# 처리할 기록

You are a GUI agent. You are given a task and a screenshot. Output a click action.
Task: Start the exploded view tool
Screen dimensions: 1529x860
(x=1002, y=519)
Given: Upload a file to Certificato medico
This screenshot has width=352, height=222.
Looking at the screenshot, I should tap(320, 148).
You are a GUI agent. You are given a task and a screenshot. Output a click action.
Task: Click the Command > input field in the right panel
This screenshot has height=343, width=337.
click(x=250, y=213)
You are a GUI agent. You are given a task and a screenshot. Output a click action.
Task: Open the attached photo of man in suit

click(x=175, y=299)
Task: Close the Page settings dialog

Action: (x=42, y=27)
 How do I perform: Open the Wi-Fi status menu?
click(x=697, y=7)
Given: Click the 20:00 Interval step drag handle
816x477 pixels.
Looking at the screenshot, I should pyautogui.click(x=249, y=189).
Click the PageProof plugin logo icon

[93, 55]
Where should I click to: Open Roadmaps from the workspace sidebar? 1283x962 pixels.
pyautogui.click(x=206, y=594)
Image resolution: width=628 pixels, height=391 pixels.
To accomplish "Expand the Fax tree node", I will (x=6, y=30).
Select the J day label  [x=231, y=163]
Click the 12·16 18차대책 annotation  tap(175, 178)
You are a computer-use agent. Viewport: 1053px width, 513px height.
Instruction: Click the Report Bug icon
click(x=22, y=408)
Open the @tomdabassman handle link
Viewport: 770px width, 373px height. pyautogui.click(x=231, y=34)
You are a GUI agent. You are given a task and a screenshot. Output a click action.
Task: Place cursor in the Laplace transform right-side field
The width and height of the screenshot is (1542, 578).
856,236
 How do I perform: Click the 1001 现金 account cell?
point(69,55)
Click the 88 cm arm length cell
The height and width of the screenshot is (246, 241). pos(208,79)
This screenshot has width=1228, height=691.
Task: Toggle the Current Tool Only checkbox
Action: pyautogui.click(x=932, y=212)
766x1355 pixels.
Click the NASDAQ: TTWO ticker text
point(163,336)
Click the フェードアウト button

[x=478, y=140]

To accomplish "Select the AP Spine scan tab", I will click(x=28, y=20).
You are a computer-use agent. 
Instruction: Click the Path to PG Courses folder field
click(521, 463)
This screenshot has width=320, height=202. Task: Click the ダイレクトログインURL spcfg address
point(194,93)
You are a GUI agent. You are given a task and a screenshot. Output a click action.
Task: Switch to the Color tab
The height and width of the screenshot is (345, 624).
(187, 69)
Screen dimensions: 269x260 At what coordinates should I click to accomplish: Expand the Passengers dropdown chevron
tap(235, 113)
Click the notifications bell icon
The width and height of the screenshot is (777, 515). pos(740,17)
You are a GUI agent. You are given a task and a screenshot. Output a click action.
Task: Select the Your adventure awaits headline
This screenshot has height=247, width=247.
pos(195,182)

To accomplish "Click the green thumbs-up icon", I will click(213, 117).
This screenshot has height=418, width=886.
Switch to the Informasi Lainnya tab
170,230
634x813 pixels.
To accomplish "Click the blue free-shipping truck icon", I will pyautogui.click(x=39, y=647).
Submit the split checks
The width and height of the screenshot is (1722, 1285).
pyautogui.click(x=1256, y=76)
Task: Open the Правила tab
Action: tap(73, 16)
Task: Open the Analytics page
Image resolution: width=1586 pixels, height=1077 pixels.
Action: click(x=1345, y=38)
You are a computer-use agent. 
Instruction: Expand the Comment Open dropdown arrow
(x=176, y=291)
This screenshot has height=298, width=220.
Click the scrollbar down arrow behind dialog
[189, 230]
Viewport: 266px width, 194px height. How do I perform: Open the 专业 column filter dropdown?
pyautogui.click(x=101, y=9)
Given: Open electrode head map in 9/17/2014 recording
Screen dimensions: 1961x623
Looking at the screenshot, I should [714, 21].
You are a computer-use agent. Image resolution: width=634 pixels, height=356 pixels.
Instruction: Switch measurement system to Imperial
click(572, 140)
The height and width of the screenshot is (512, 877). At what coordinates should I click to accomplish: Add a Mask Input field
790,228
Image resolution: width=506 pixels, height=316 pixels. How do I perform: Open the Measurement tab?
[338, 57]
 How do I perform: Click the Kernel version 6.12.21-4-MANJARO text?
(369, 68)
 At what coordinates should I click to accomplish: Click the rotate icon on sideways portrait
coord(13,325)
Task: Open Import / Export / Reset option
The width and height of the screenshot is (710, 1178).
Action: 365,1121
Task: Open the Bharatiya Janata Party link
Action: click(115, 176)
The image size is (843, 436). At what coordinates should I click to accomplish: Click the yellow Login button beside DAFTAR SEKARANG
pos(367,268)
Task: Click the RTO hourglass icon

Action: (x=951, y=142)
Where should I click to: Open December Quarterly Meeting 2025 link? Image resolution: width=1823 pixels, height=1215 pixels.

# 주어진 과제
"Task: Click the RTO hourglass icon"이 들어 있는 줄부터 기록의 끝까지 모든 줄을 요청까지 포함해 다시 적으십시오. 이때 답에 나온 좌표 값은 모두 -140씩 이동하십시오.

# 작성한 답안
Task: Click the RTO hourglass icon

Action: (x=811, y=2)
Where should I click to: Open December Quarterly Meeting 2025 link? Image resolution: width=1823 pixels, height=1215 pixels.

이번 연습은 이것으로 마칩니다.